Ils rentrent dans un univers qui n'est pas complètement cadré :
ce n'est pas une vidéo. Comme le temps est arrêté on peut
se disperser comme une sorte de flaque d'huile. Du coup on peut refabriquer
avec son propre univers mental l'univers du documentaire.
Dans un cadre qui est ici très écrit.
Oui évidemment !
Avec une interactivité mais qui n'est pas
poussée dans les mêmes directions que pour « Prison Valley
» par exemple (lien direct avec le blog d'un détenu, discussion des
internautes entre eux sur place...)
Moi je revendique le fait d'avoir un web documentaire
très écrit. C'est une politique de web. Je ne suis pas du tout
« internetauphile ". Je me fous des forums, je trouve ça
généralement poujadiste. Savoir que machin trouve ceci sur
l'autre : je m'en fous.

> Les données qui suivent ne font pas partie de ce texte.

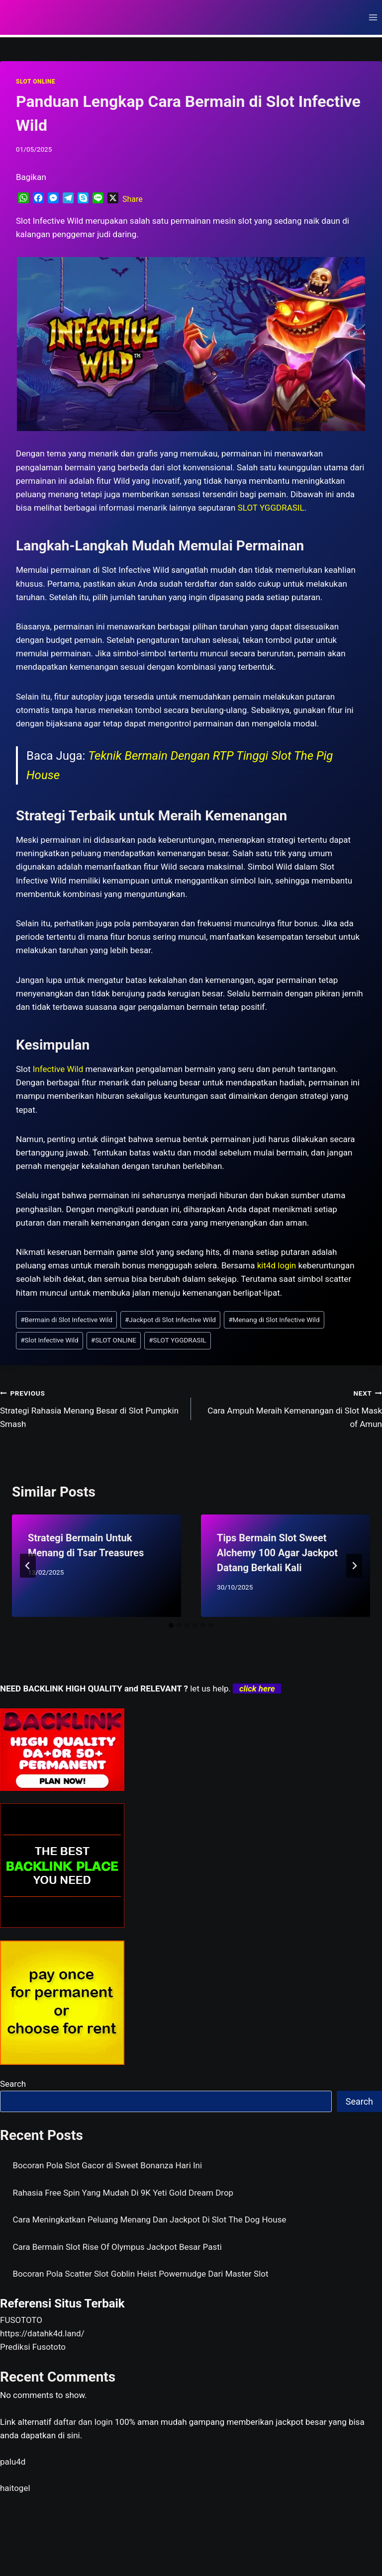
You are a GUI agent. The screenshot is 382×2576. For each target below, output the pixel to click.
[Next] (354, 1566)
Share (132, 199)
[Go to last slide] (28, 1566)
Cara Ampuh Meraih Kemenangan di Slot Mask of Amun (290, 1407)
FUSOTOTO (21, 2320)
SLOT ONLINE (35, 81)
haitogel (15, 2488)
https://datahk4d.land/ (42, 2333)
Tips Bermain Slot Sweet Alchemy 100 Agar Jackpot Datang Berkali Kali (277, 1553)
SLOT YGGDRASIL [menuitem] (271, 508)
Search (13, 2084)
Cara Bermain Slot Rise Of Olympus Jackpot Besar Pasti (117, 2247)
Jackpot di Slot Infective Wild (170, 1320)
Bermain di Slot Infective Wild (66, 1320)
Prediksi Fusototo (33, 2347)
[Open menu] (373, 17)
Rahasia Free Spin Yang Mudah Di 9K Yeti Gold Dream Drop (123, 2193)
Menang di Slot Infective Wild (273, 1320)
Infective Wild (58, 1069)
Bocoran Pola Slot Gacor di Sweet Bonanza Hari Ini (107, 2165)
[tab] (171, 1625)
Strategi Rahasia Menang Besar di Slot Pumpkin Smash (91, 1407)
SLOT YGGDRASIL (177, 1340)
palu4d (12, 2462)
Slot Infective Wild (49, 1340)
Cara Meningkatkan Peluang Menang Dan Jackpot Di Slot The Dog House (149, 2219)
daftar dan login (83, 2422)
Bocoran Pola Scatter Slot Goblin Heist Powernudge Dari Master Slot (141, 2274)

Qu'à la fin d'un web doc il y ait des
commentaires, pas de problème, mais je ne vais pas recevoir sur mon
iphone des sollicitations avec des mecs qui me disent : « va photographier
untel ". Moi je suis auteur, j'ai un discours et je le propose à des
gens. S'ils veulent le voir, je leur délivre avec un immense plaisir
mais s'ils veulent interférer dans mon objet de création,
ça ne m'intéresse pas. Ce n'est pas mon propos. On peut avoir un
objet d'auteur et à côté avoir des choses
périphériques : un blog, un forum mais dans la sphère
périphérique. Ce n'est pas satisfaisant pour la qualité de
ton discours de permettre à mi-parcours d'aller voir le blog de
tartenpion parce que tu viens de le voir dans le web documentaire. Il faut
essayer de rester en contact de la linéarité du récit.

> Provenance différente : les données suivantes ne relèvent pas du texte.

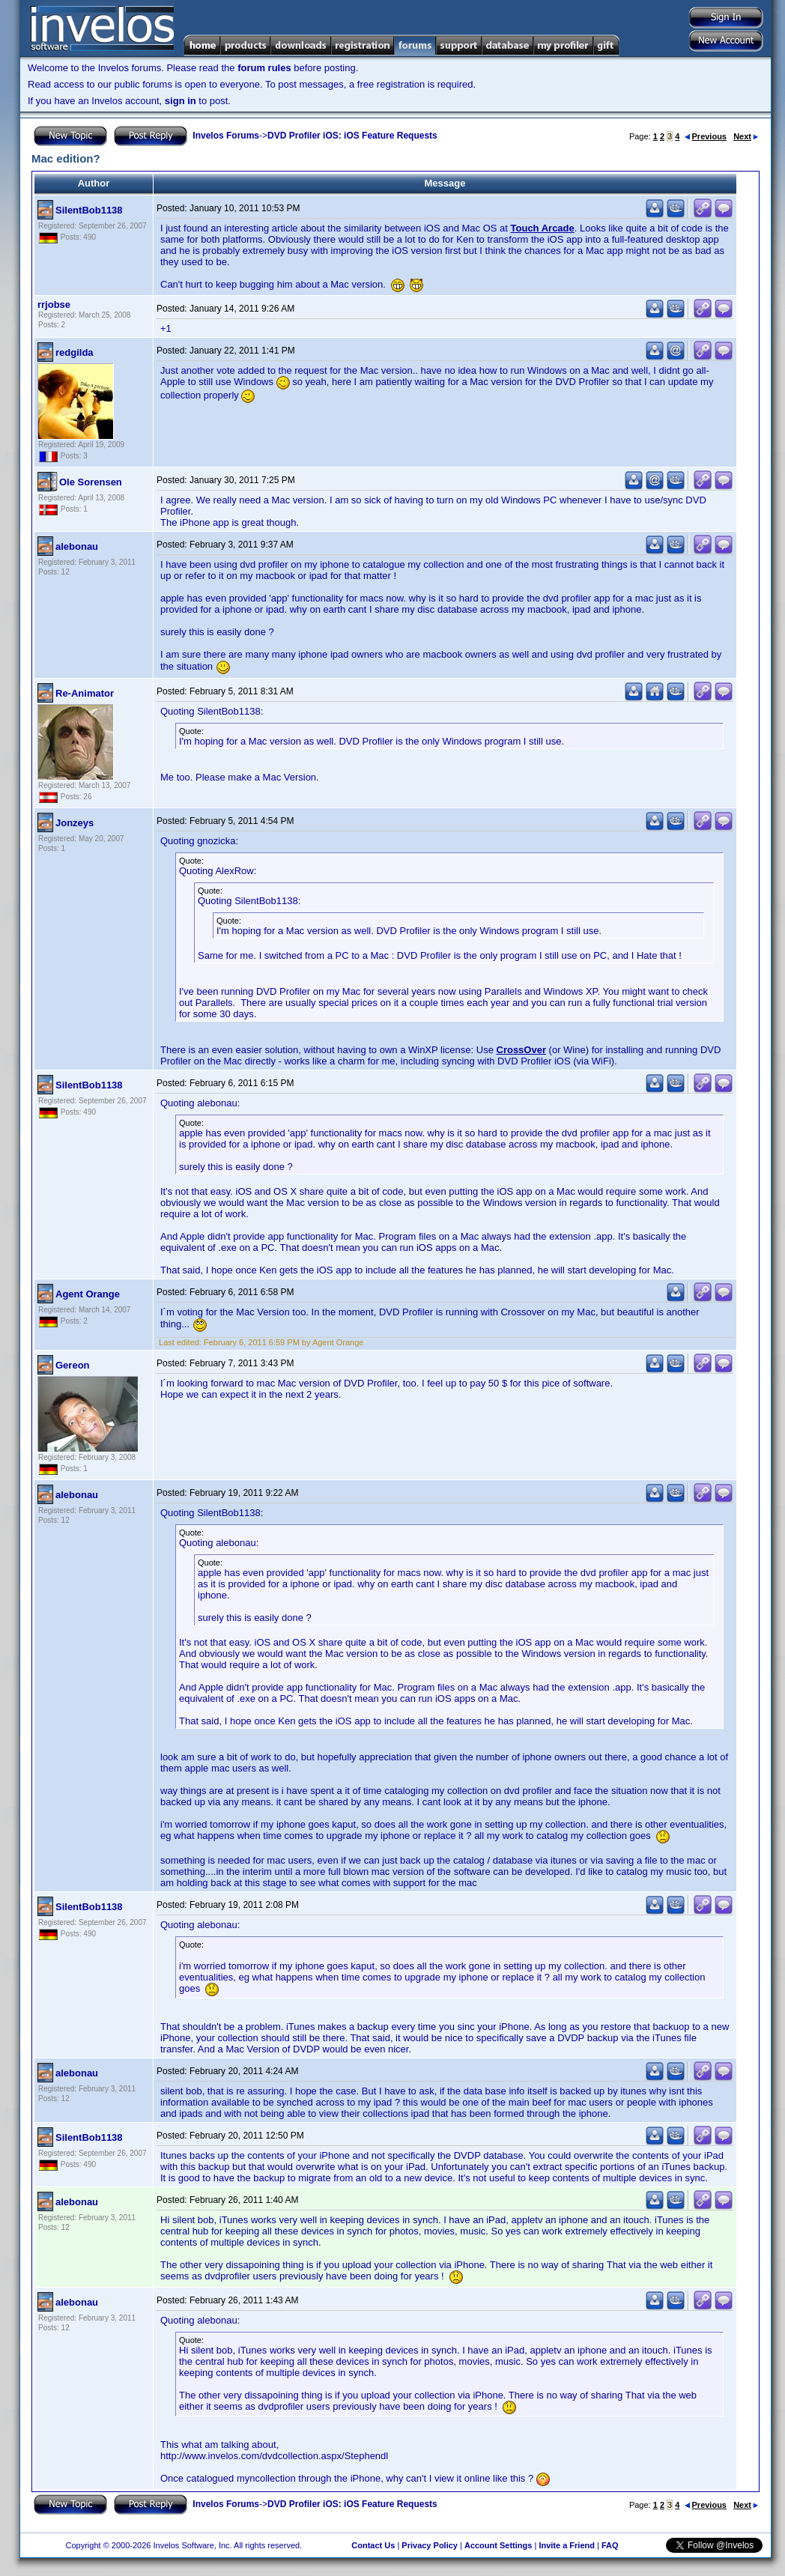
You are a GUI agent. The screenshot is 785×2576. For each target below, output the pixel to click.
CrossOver (521, 1049)
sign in (180, 100)
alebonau (76, 546)
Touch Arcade (543, 228)
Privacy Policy (429, 2545)
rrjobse (53, 304)
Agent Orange (87, 1294)
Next (745, 136)
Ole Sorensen (90, 482)
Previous (706, 136)
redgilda (74, 352)
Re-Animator (84, 693)
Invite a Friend (567, 2545)
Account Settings (498, 2545)
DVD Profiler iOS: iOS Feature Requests (352, 135)
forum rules (264, 67)
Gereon (72, 1365)
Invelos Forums (226, 135)
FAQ (610, 2545)
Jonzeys (74, 822)
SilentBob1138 (89, 210)
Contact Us (373, 2545)
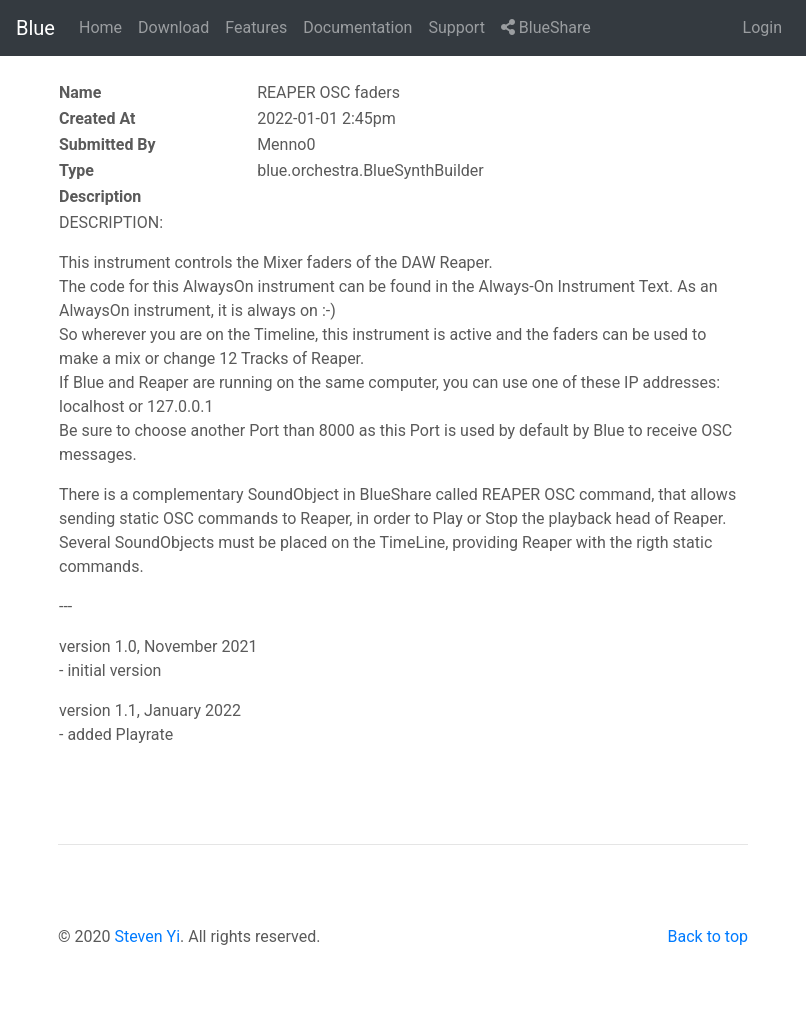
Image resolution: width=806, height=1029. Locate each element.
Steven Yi (147, 936)
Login (762, 27)
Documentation (357, 27)
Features (256, 27)
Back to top (708, 936)
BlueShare (546, 27)
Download (173, 27)
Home (100, 27)
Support (456, 27)
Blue (35, 28)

Après, c'est peut-être justement parce que les gens ont
accès au milieu du web docu à des contenus qu'ils ne pourraient
peut être pas avoir à d'autres moments que finalement ils vont
aller plus loin...Tout ça c'est des recettes. A chaque fois on
essaie.
Sur le projet SFR, ce qui m'intéressait c'était
de voir ce troisième pilier qu'est le web design qui est un vrai enjeu
en termes de narration. C'est ce qui fait l'identité du web doc et sa
navigation donc, il s'agit des articulations du propos documentaire.

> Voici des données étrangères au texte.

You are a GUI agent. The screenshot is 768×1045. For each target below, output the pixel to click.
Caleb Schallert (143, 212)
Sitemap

C'était intéressant là de travailler sur le graphisme. Ces
habillages graphiques racontent quelque chose. Sur les statistiques, ça
aurait pu être un peu plus subtil. Finalement c'est un web docu
financé intégralement par une entreprise, qui est
développé par une agence de communication et qui fait appel
à un documentariste en le laissant très libre. Vraiment. La
discussion se fait avec une agence de communication. Sur les statistiques par
exemple, je trouvais que c'était plus un graphisme de communication et
moins un graphisme qui recrée une ambiance journalistique et de
documentaire. L'intérêt n'est pas d'avoir eu gain de cause mais
d'avoir pris conscience de ça. Du coup, c'est une expérience
supplémentaire.
La narration avec les actions à droite, les questions
au milieu et éventuellement un micro tableau de bord à gauche,
très discret qui laisse sa place à la photo est ce qu'on avait
essayé sur « Voyage " et que l'on a repri à peine
développé sur « Obésité ". Honkytonk a fait
ensuite « Le Challenge " qui reprend aussi cette idée. La question
se posait de savoir si c'était un problème de reprendre cette
forme. Dès qu'on a fait le deuxième on a eu des critiques de
bloggeurs qui regardent et disent qu'il n'y a rien de nouveau... On leur a
répondu, vous avez raison, surtout ne vous attachez pas au contenu !
S'il n'y a rien de nouveau entre un mineur de charbon et un obèse
à Los Angeles...
C'est aussi un peu ce qui identifie Honkytonk. Chacun a
son style son format. Les webdocus développés en interne par le
Monde.fr, c'est un peu la même chose, non?
Évidemment. Si pour chaque web doc on fait un nouveau
développement sans pouvoir en garder les acquis, on ne s'en sort pas.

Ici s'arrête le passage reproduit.